[OT] NH protest against HP printers with RFID chips Nov. 5th

John Abreau jabr at blu.org
Wed Oct 26 13:03:00 EDT 2005


Andrew W. Gaunt wrote:

> BTW - If a ticket were to be issued based on EZ pass data
> how would it proved absolutely that the person who owns the EZ pass
> was the person driving whatever vehicle was going over the speed
> limit.Perhaps there are more than one dirver, perhaps the car or pass
> is being loaned out to a friend.

The thing that's always concerned me is, what happens if the clocks on 
the EZ pass scanners are out of sync?
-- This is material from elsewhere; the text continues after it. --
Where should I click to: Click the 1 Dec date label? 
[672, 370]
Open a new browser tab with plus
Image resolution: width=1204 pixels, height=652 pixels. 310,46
If the second scanner's clock is a 
few minutes behind the first one, then the system does the math and 
computes a spped for your car that's faster than what you're actually 
doing.

On Wed, 26 Oct 2005, Paul Lussier wrote:

 >  Distance: 72 miles
 >   Time:     45 minutes
 >   Speed:    96 MPH

Time: 45 minutes
  Speed: 96 MPH

Actual Time: 50 minutes (5 minute clock drift)
  Speed: 86 MPH (10 MPH difference)

Time: 55 minutes (10 minute clock drift)
  Speed: 78 MPH (18 MPH difference)

Put it the other way; assuming the speed limit on the Mass Pike is 65 
MPH, let's look at 72 miles at 65 MPH.

Distance: 72 miles
Actual Time: 66 minutes
Speed: 65 MPH

5-minute clock drift: 61 minutes
Computed speed: 70 MPH

10-minute clock drift: 56 minutes
Computed speed: 77 MPH

Now you're legal, but the scanners claim you're speeding, and you're 
paying a ticket and increased insurance costs for something you didn't do.